Having a set of principles by which to guide your investment strategy is a key part of growth and development as an investor. There are numerous investment principles that can be followed, however, the one that will be most applicable will depend on a range of factors, such as your access to capital, level of risk tolerance, and any long-term financial goals you have.

Be aware of the risk: When it comes to investing, generally speaking, the greater the level of risk involved in investment, the greater the potential for reward.  Finding the right balance of risk and reward will vary from one investor to another, as one individual’s tolerance of risk can be very different from other investors. The key is to be fully aware of the level of risk involved in any investment you are about to make, and whether or not that amount of risk is tolerable for your own personal goals.

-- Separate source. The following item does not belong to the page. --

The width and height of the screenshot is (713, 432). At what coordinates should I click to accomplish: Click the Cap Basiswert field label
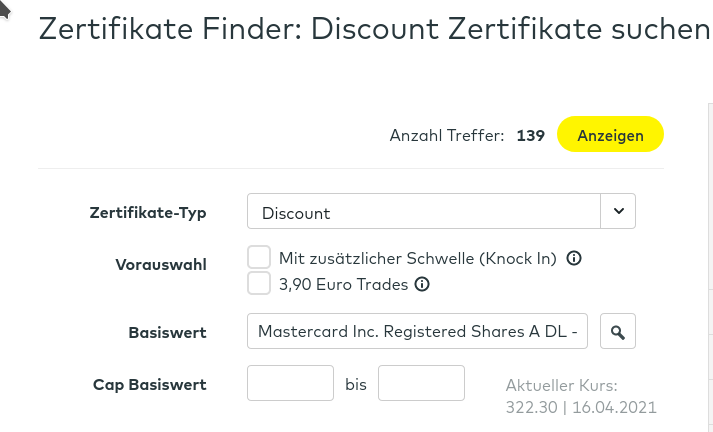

Set realistic goals: Every investor wishes to see gains from their investments, but sometimes without a clear goal in mind these gains can appear nebulous, typically investors will use figures such as ROI to measure their performance but without a clear goal as the foundation these figures will mean little.

When setting goals it is important to ensure they follow SMART practices, meaning that your goals should be, Specific – Measurable – Achievable – Realistic – Timely. Often an investor will set themselves up for failure by setting themselves an unrealistic goal, such as “I want to make the most money I ever have from investing” and then will be disappointed to find that their goal has not been achieved. SMART goals allow investors to gear themselves toward success by setting realistic and achievable expectations from their investment portfolio.

Understand your financial limitations: Investing more than you can afford is not wise. To truly make the most out of investing, the amount of capital you have at risk should never be enough to keep you awake at night. Instead, it is advisable to invest an amount you can easily afford each month or quarterly, to ensure that you do not put your livelihood on the line for potential financial gain.

There is never a “perfect time” to start investing: Due to the way that inflation works, and the low rates of interest found when keeping money in the bank, it is never too late to begin investing capital. An investor doesn’t need to accumulate a vast sum of money before they start investing. As long as the level of risk is tolerable for them, the wide range of investment opportunities available in the modern day means there are typically better uses for your money than simply holding onto it until “the time is right”.


Investors should recognize and accept the risks associated with investing.

Certain investments may require you to keep your holding for periods of many years with limited or no ability to resell unless there is a strongly regulated secondary market.

You may also have limited access to periodic reporting, see your holdings decrease and increase in value, or even lose your entire investment.

Investors should decide for themselves whether to make any investment, basing this on their own independent evaluation after consulting with financial, tax and investment advisors.